Request 1 –
Answer from the Gideon Rubin passage:
(a) At what age did Rubin start painting?
(b) In which city was he when the events of September 11th occurred?
(c) What did he begin painting after abandoning his observational style?

— Start Passage shown —

The faceless memories of Gideon Rubin

Gideon Rubin is a contemporary Israeli artist based in London. He started painting only at 22 years old when, soon after his military service, he travelled to South America. Since then, as he said, he didn’t find anything that was particularly good at, so when he discovered painting he thought “I’m not letting this go”.
His oeuvres are distinguished by the mindsets of nostalgia, intimacy, sensitiveness and flawlessness. The spectators, who find themselves in front of his artworks, have to create a sort of personal dialogue with the piece of art: seeing the piece of art becomes a reconstruction of a memory that has vanished within the years, as if they have to fill the voids with their own memories.

Gideon Rubin

Gideon Rubin found himself in New York when the tragic facts of September 11th occurred. After seeing this tragedy, he understood he had to share his point of view in a more direct way. He abandoned his observational painting style in order to adopt a straighter method. From then, he started painting old dolls and toy soldiers in a peculiar and new way: only traces of their facial features were left.

— End Passage shown —
— Start Supplied data —

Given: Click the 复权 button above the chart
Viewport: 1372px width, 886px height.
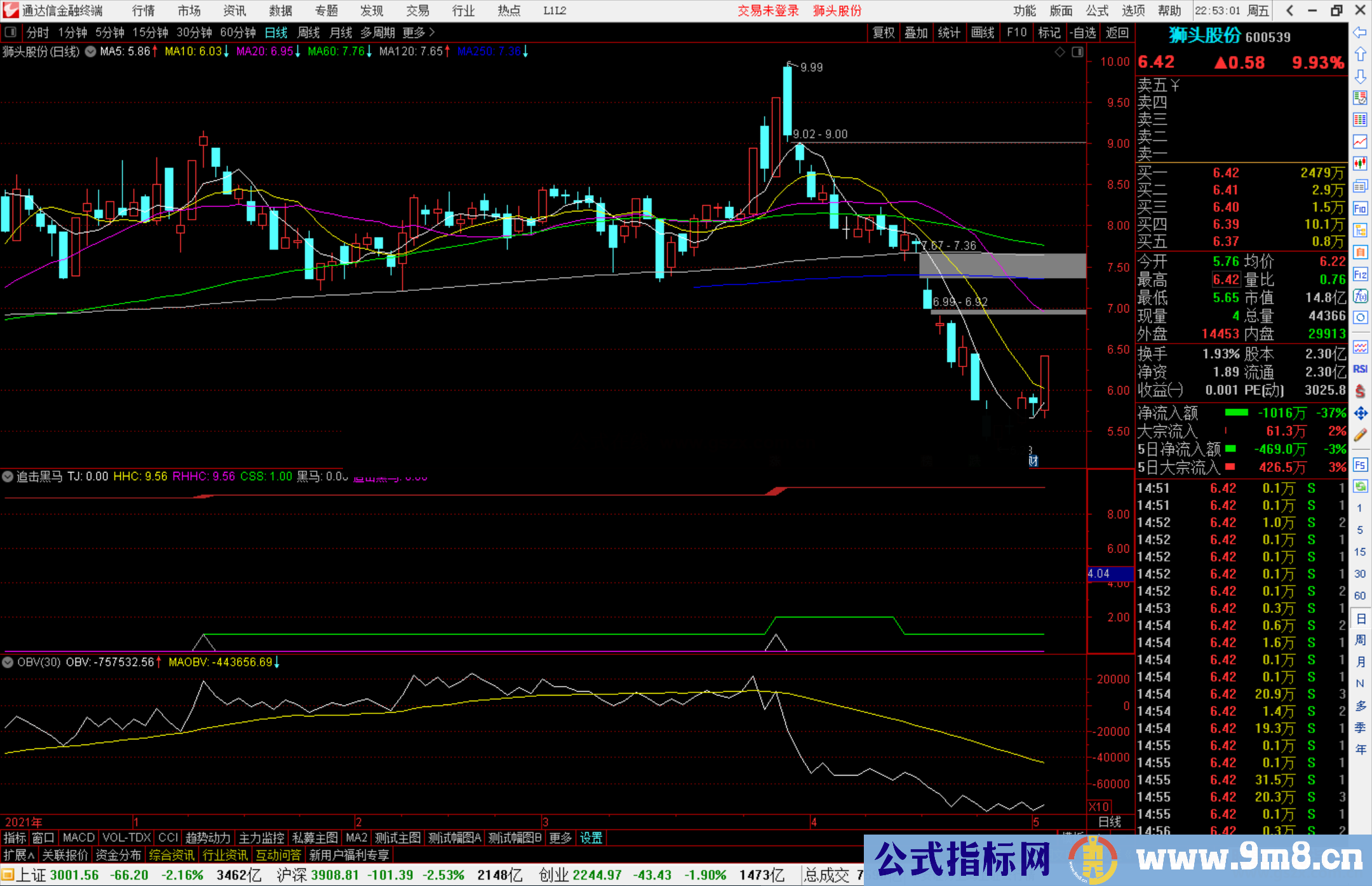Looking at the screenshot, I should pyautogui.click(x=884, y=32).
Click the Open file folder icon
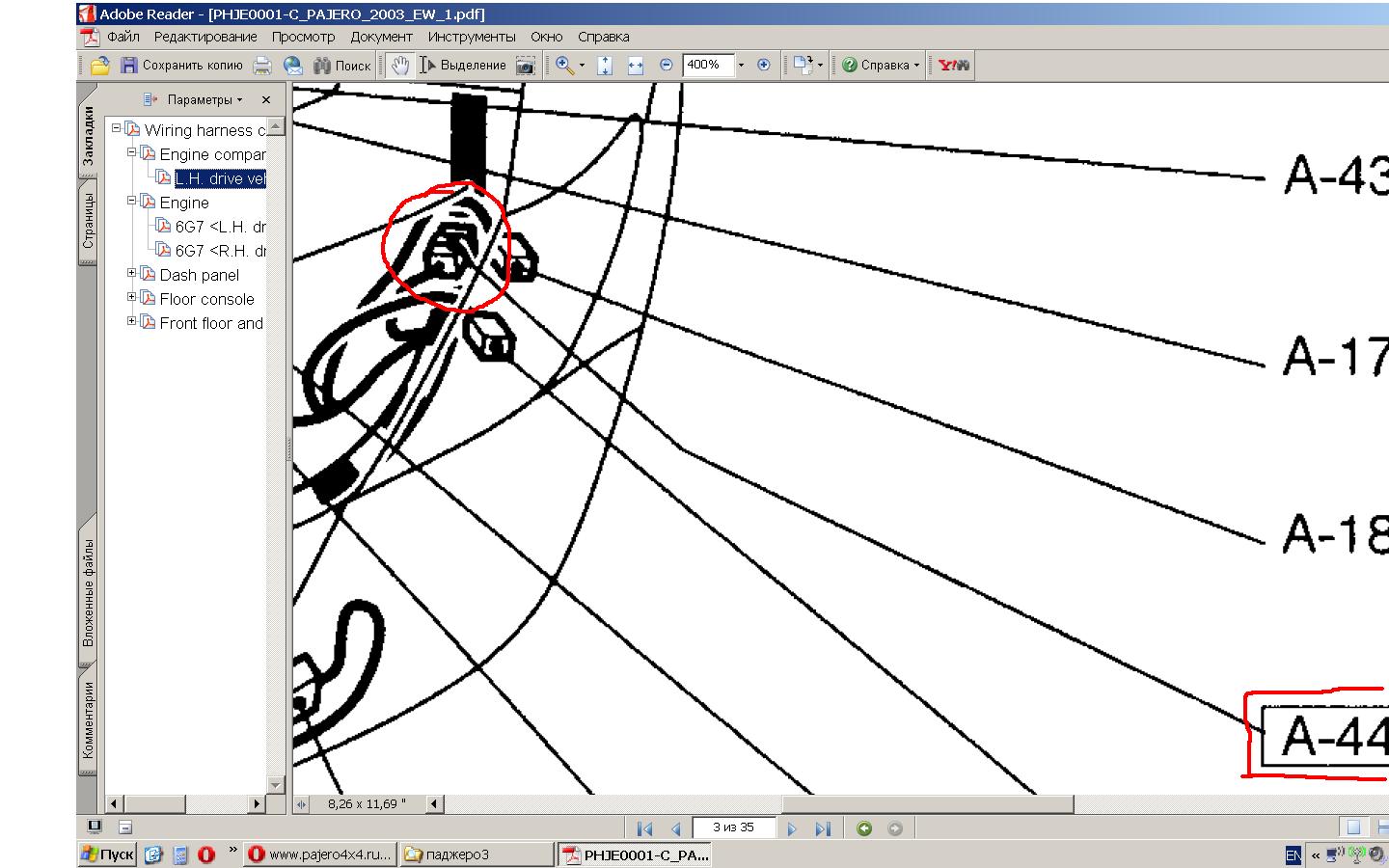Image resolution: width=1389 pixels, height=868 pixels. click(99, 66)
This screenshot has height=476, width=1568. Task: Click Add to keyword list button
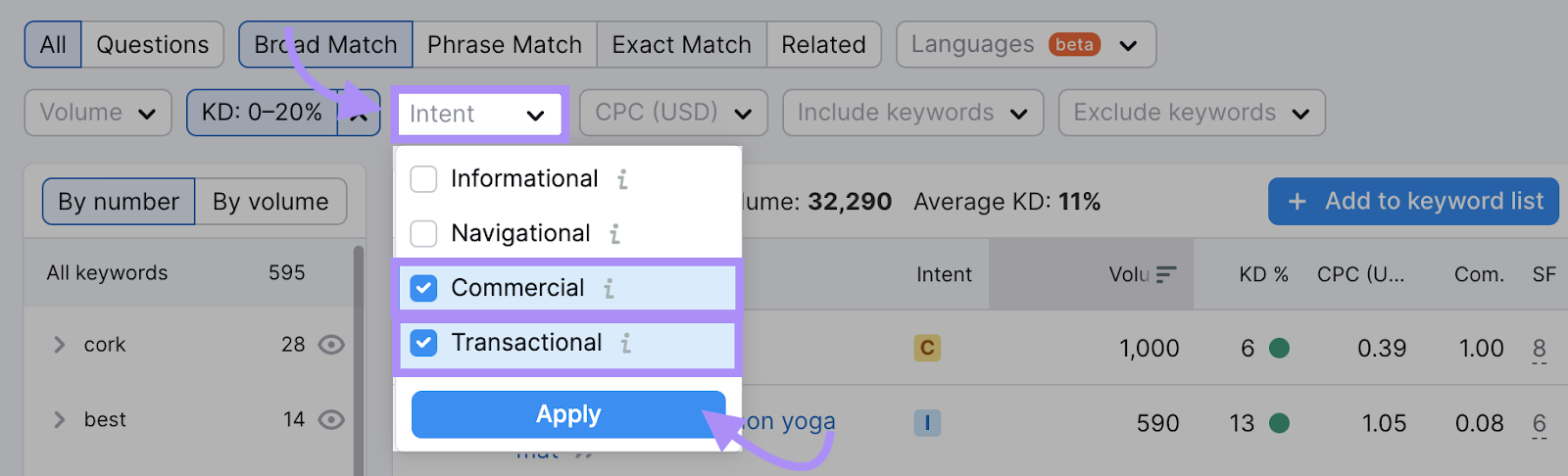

— End Supplied data —
— Start Supplied data —

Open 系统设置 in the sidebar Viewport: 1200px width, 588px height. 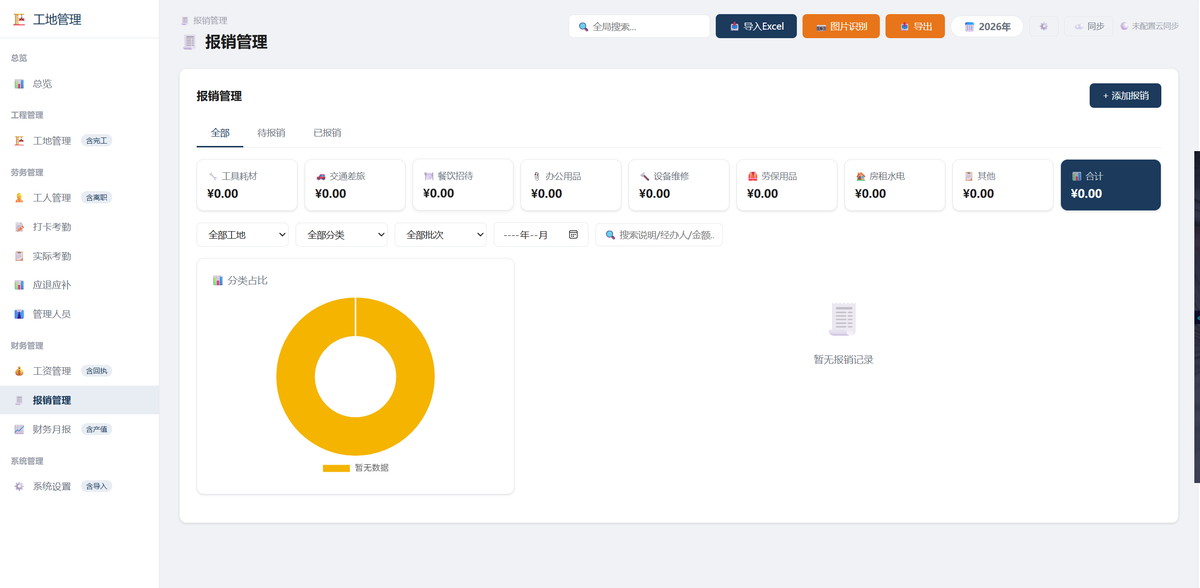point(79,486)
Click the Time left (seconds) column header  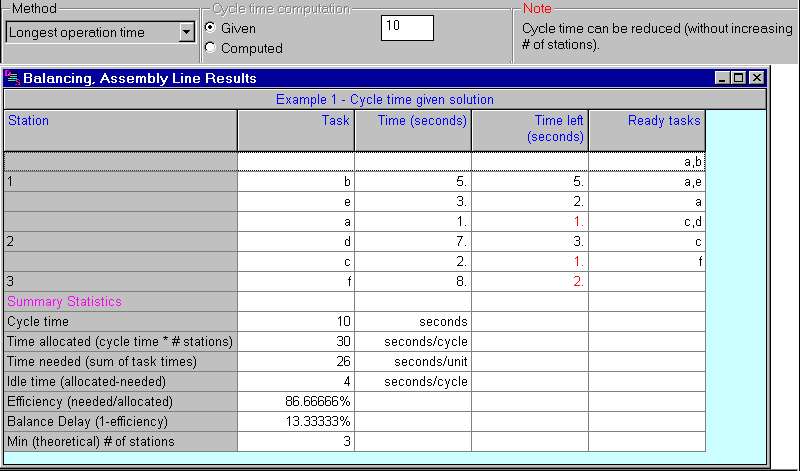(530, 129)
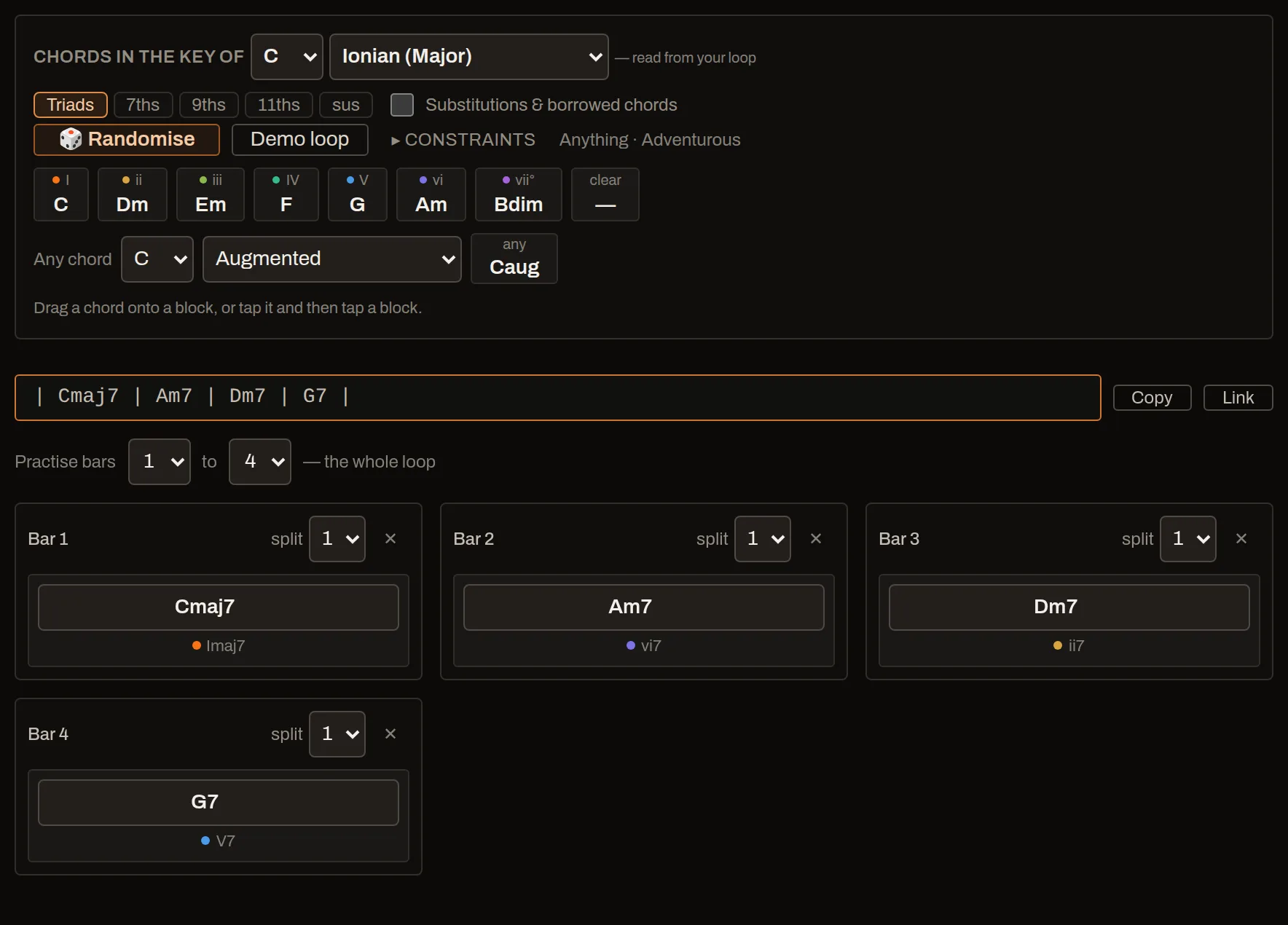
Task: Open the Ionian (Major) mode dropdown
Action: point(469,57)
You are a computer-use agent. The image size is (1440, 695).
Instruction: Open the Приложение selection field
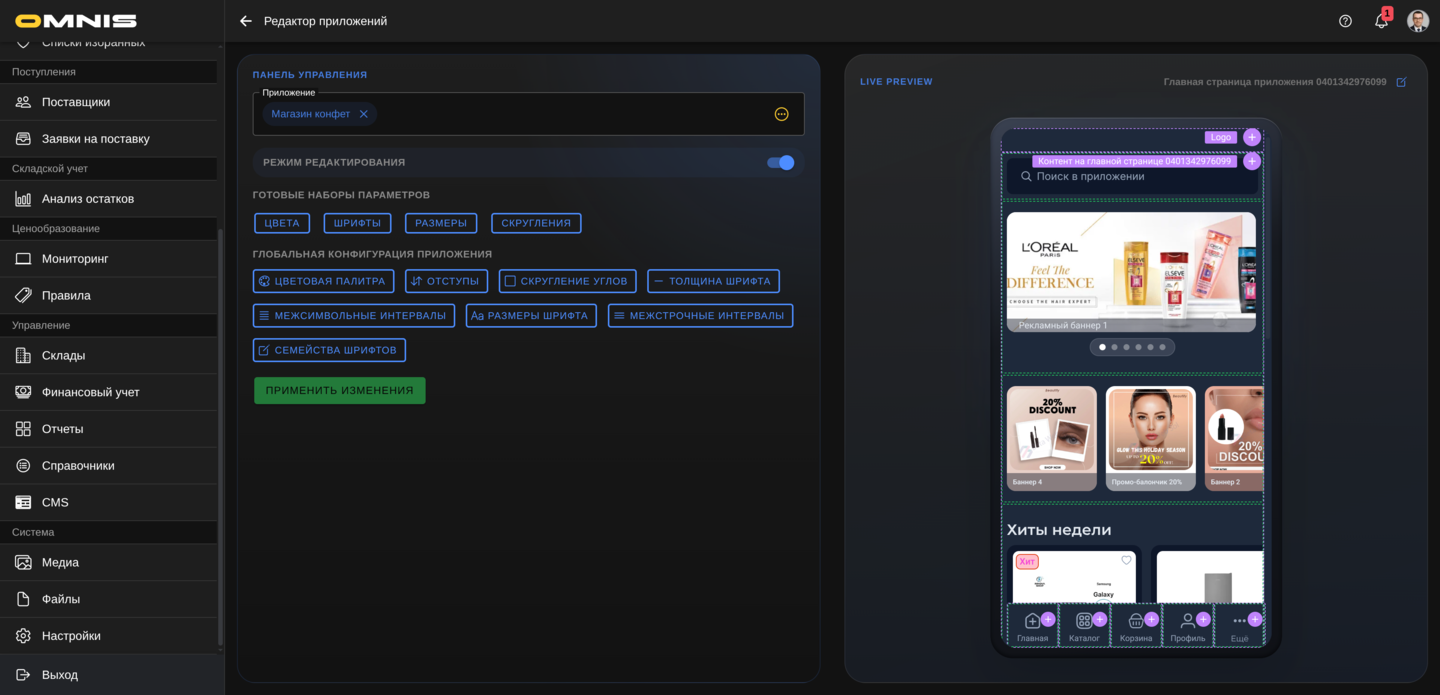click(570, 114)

— End Supplied data —

Request 2 –
In the records, rewrite the part that opens with the line containing "Given: Click the 复权 button above the chart" and closes with the line containing "Image resolution: width=1389", substituting "directory" for "folder" and changing nothing else. Leave the pictures out of your answer.

Correct response 1 –
(a) At 22 years old.
(b) New York.
(c) Old dolls and toy soldiers.

Correct response 2 –
Given: Click the 复权 button above the chart
Viewport: 1372px width, 886px height.
Looking at the screenshot, I should pyautogui.click(x=884, y=32).
Click the Open file directory icon
Image resolution: width=1389 pixels, height=868 pixels. click(99, 66)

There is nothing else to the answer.